• _WHAT IS EXPECTED_
Character for character, reproduce every entry below.

• _INPUT_
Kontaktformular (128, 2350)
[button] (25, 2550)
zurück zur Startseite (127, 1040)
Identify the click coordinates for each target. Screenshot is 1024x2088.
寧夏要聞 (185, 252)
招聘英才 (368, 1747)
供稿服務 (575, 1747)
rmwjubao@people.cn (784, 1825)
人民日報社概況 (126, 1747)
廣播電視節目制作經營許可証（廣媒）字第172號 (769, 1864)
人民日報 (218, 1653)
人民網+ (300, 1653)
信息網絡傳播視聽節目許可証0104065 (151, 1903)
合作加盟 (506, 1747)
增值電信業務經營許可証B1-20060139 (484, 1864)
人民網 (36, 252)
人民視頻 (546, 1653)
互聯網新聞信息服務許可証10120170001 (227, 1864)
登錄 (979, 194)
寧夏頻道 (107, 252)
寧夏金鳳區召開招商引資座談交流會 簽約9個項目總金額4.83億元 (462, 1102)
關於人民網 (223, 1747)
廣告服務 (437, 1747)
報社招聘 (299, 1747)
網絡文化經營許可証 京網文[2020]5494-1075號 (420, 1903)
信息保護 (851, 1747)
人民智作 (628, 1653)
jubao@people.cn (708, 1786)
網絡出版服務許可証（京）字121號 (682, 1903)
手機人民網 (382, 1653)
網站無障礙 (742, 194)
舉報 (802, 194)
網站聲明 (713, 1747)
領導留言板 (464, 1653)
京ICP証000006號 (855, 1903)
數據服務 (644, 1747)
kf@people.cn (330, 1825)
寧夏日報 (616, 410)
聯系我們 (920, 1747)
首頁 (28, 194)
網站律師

• _THE COMPLETED TASK_
Kontaktformular (128, 2350)
[button] (25, 2550)
zurück zur Startseite (127, 1040)
Identify the click coordinates for each target. Screenshot is 1024x2088.
寧夏要聞 (185, 252)
招聘英才 (368, 1747)
供稿服務 (575, 1747)
rmwjubao@people.cn (784, 1825)
人民日報社概況 (126, 1747)
廣播電視節目制作經營許可証（廣媒）字第172號 (769, 1864)
人民日報 (218, 1653)
人民網+ (300, 1653)
信息網絡傳播視聽節目許可証0104065 (151, 1903)
合作加盟 (506, 1747)
增值電信業務經營許可証B1-20060139 (484, 1864)
人民網 (36, 252)
人民視頻 (546, 1653)
互聯網新聞信息服務許可証10120170001 (227, 1864)
登錄 (979, 194)
寧夏頻道 (107, 252)
寧夏金鳳區召開招商引資座談交流會 簽約9個項目總金額4.83億元 (462, 1102)
關於人民網 (223, 1747)
廣告服務 (437, 1747)
報社招聘 (299, 1747)
網絡文化經營許可証 京網文[2020]5494-1075號 (420, 1903)
信息保護 (851, 1747)
人民智作 (628, 1653)
jubao@people.cn (708, 1786)
網絡出版服務許可証（京）字121號 (682, 1903)
手機人民網 (382, 1653)
網站無障礙 (742, 194)
舉報 (802, 194)
網站聲明 (713, 1747)
領導留言板 (464, 1653)
京ICP証000006號 (855, 1903)
數據服務 (644, 1747)
kf@people.cn (330, 1825)
寧夏日報 (616, 410)
聯系我們 (920, 1747)
首頁 (28, 194)
網站律師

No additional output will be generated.